Мы, правда, тоже нажрались какой-то ракией, которую Деян спер у родича. Старик Мирич ведь и не заметит: у него полным-полно других пузырей, — да и вообще ему однофигственно, какую ракию пить. Да, набухались мы. И кому-то из нас, гениев, пришла в голову шикарная идея — спеть всей многоэтажке «We are the Champions». Мы во все домофоны звякнули, обнялись все четверо и как заорем во всю глотку… Правда, было больше на блевотный рев похоже, чем на пение. И тут нарисовались фуражки: они как раз от Радована шли, у которого Шабан был слишком громкий. Прошли они мимо нас и только носом повели, но Ади, больше всех ужратый, как задолбит по домофону:
— Нэ може нам нико ништа ячи смо од судбинэ.[32]
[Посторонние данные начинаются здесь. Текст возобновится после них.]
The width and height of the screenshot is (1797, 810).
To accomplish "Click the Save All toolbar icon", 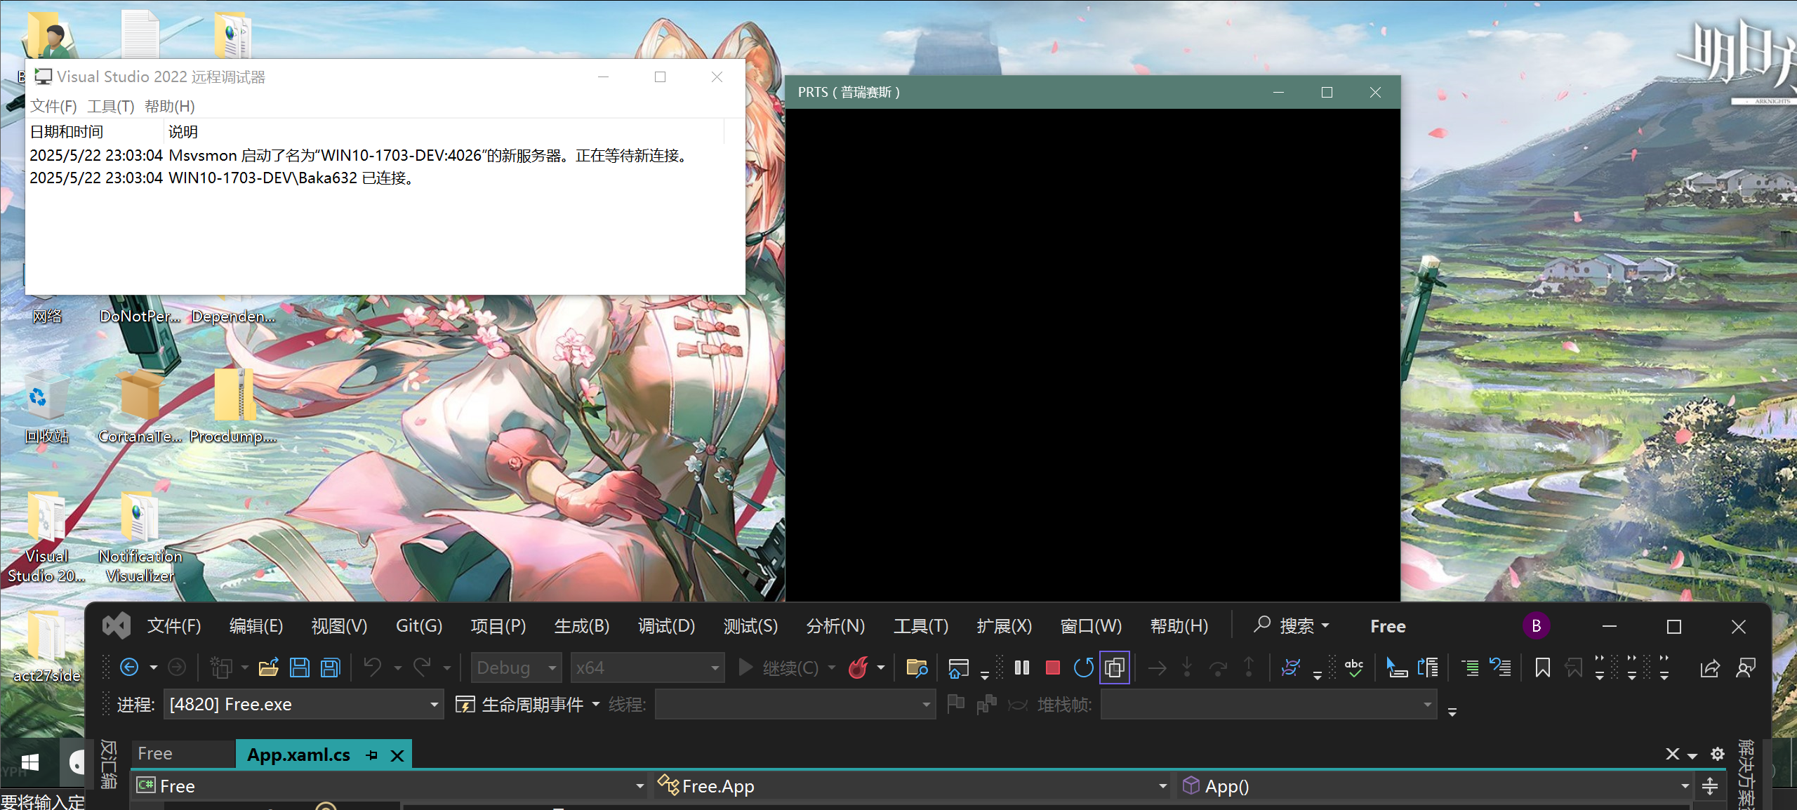I will (331, 668).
Хренов Митар Мирич, из-за него все… Полицаи прям озверели: мы еще припев этого неофициального гимна Республики Сербия до конца не допели — а уже все четверо в мусорской машине. Не знаю, как я туда влетел, но подо мной Ади лежал, а на мне — Деян. Двери хлопнули, машина газанула, и заболтало нас, как в миксере.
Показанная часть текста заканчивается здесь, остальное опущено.